# Help Needed Inportend



## Ryu Deacon (Dec 27, 2013)

Dont quite now where to post this...

Will it seems someone is actualy going try and steal money from me

Could someone tell me how i can charge back my money please.

As for the reasons i commissioned a christmas Icon over a month ago that hasnt been worked on yet and wanted to refund my order but the artist said thats not posible and instead of just continueing to do the commission as originaly discussed they just erased it from their commission to do list that later practice was not noted on their TOS.

Id also like to now how i can make a artist/commissioner beware Posting.


----------



## Vaelarsa (Dec 27, 2013)

You can make an Artist Beware post here:
http://artists-beware.livejournal.com/

All the information you need to know about posting a beware is in that blog.

I don't know anything about chargebacks, though. 
Sorry.
Someone else here probably does.


----------



## Socks the Fox (Dec 27, 2013)

How to get your money back, in descending order of usefulness:

If you used PayPal, look here.

If you used a credit card directly, call them up and tell them you never got what you paid for and want to reverse the charge.

If you used a check, screw you I'm not helping you people who write checks can die in a fire.

If you used cash, go find them and introduce them to the ClueBat. Repeatedly.


----------



## Aleu (Dec 27, 2013)

Socks the Fox said:


> If you used a check, screw you I'm not helping you people who write checks can die in a fire.
> 
> If you used cash, go find them and introduce them to the ClueBat. Repeatedly.


Jesus christ what's your deal with checks?
If anything they're far better than cash because at least it's proven that you have given money to someone.


----------



## Vaelarsa (Dec 27, 2013)

Socks the Fox said:


> If you used a check, screw you I'm not helping you people who write checks can die in a fire.


"PEOPLE WHO WRITE CHECKS RAN OVER MY DOG WHEN I WAS 3!!!"

But seriously, what the fuck?


----------



## Littlerock (Dec 27, 2013)

Sounds like somebody learned the hard way why you don't pay your dealer with a check.


----------



## Catilda Lily (Dec 28, 2013)

Socks the Fox said:


> .
> 
> If you used a check, screw you I'm not helping you people who write checks can die in a fire.


 What's wrong with writing checks?
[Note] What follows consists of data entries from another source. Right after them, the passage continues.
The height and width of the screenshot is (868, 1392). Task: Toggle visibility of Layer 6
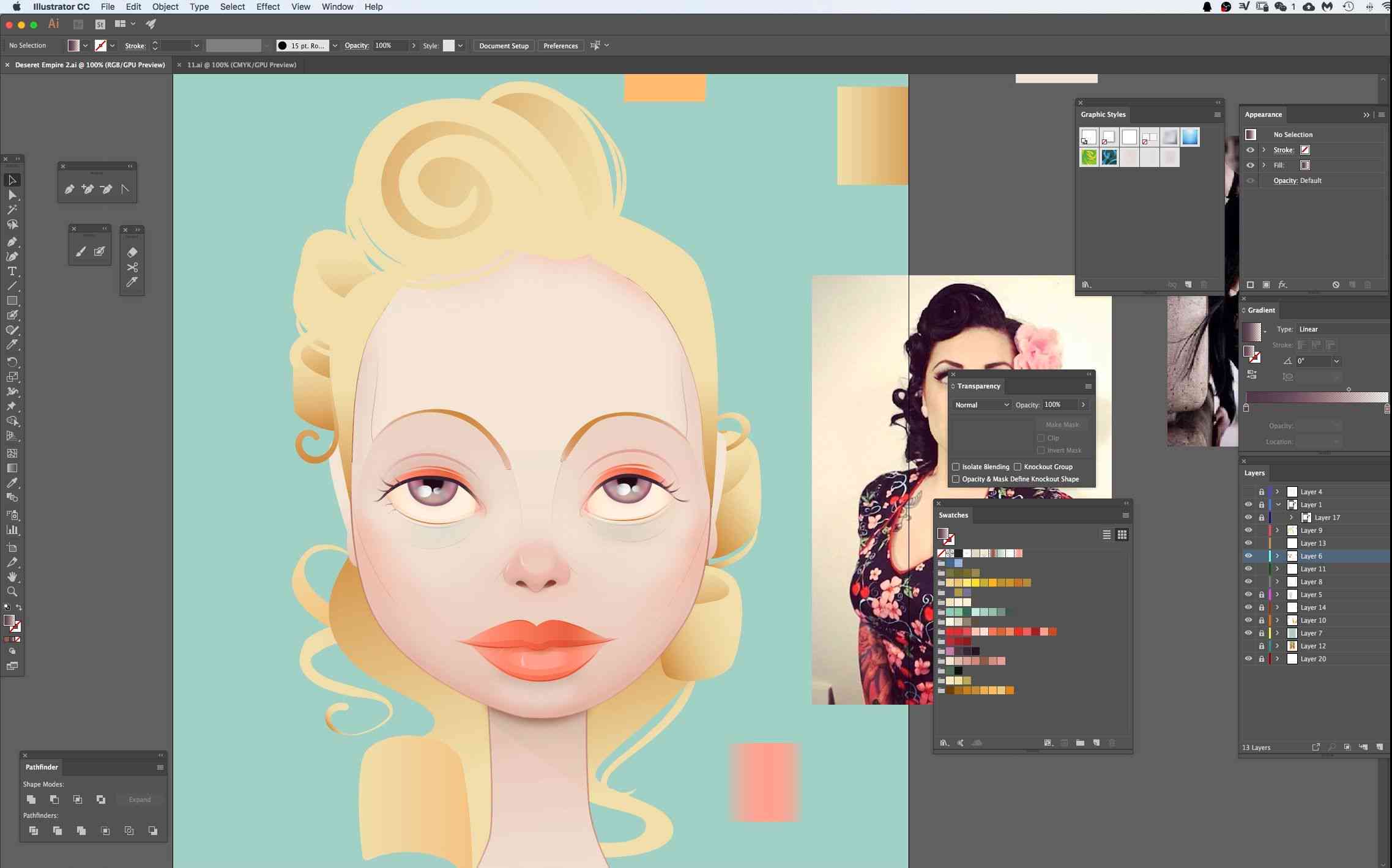click(x=1248, y=556)
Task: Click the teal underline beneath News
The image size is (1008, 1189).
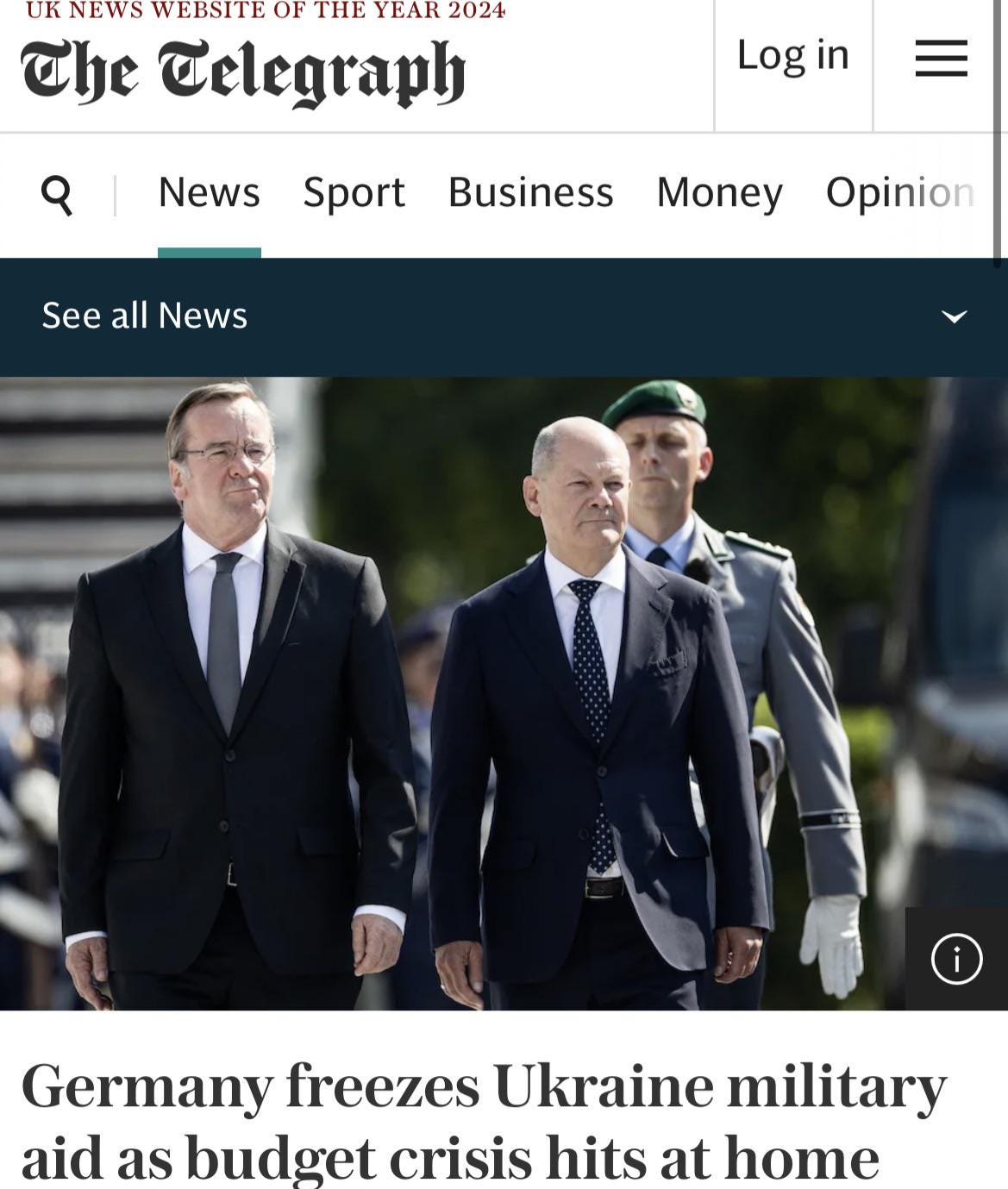Action: click(209, 253)
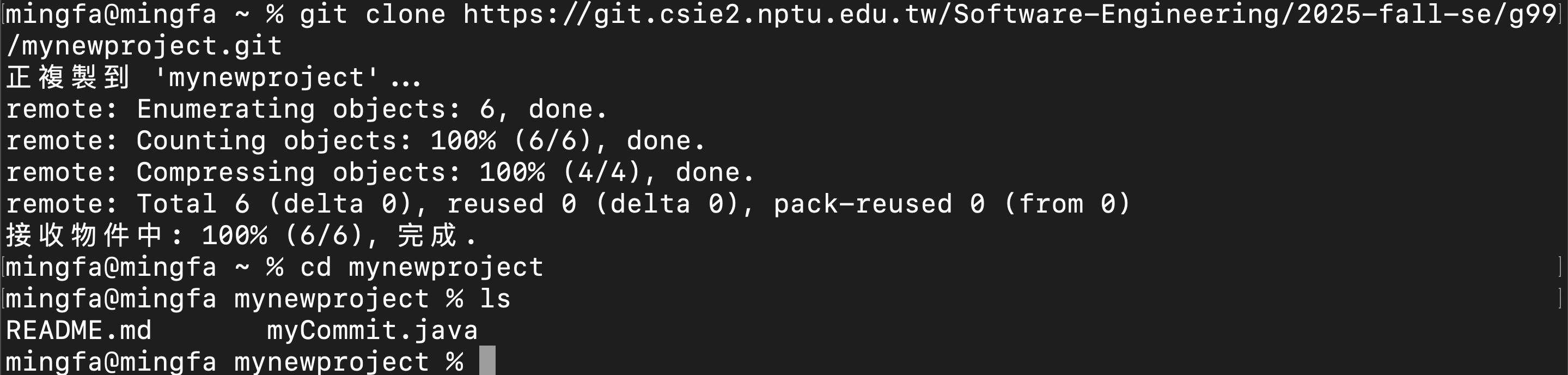The width and height of the screenshot is (1568, 375).
Task: Click the /mynewproject.git wrapped line
Action: (144, 46)
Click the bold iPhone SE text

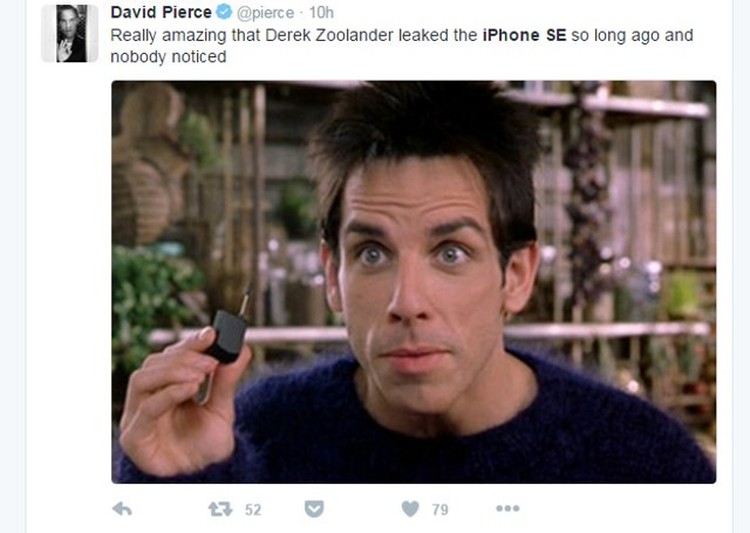tap(524, 35)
I use them so people don't try to screw me over like they did with my friend.


----------



## gorgonops (Dec 28, 2013)

If I needed to pay with a check, I'd be more inclined to get a cashier's check or money order from my bank than give a personal check with my bank routing and account number on it to some stranger.


----------



## Socks the Fox (Dec 28, 2013)

Sorry, I work in bookkeeping where I have to handle customer checks.

Seriously you have no idea how many times people don't fill out their checks properly. Then I get to call them at 7AM and have them come out and fill it out, or get their permission to fill it out properly (as long as it's signed. If it's not signed I make them come down and sign it), so I can get it put in the right day's deposit. If they can't (or won't) come down in time I have to make notes in the system that the check is here, it just won't be deposited for another day because the customer can't write a check properly.

Extra raegface when it's a personal check for single-digit amounts. What, you can't carry $7.63 in your pocket? Don't have a debit card?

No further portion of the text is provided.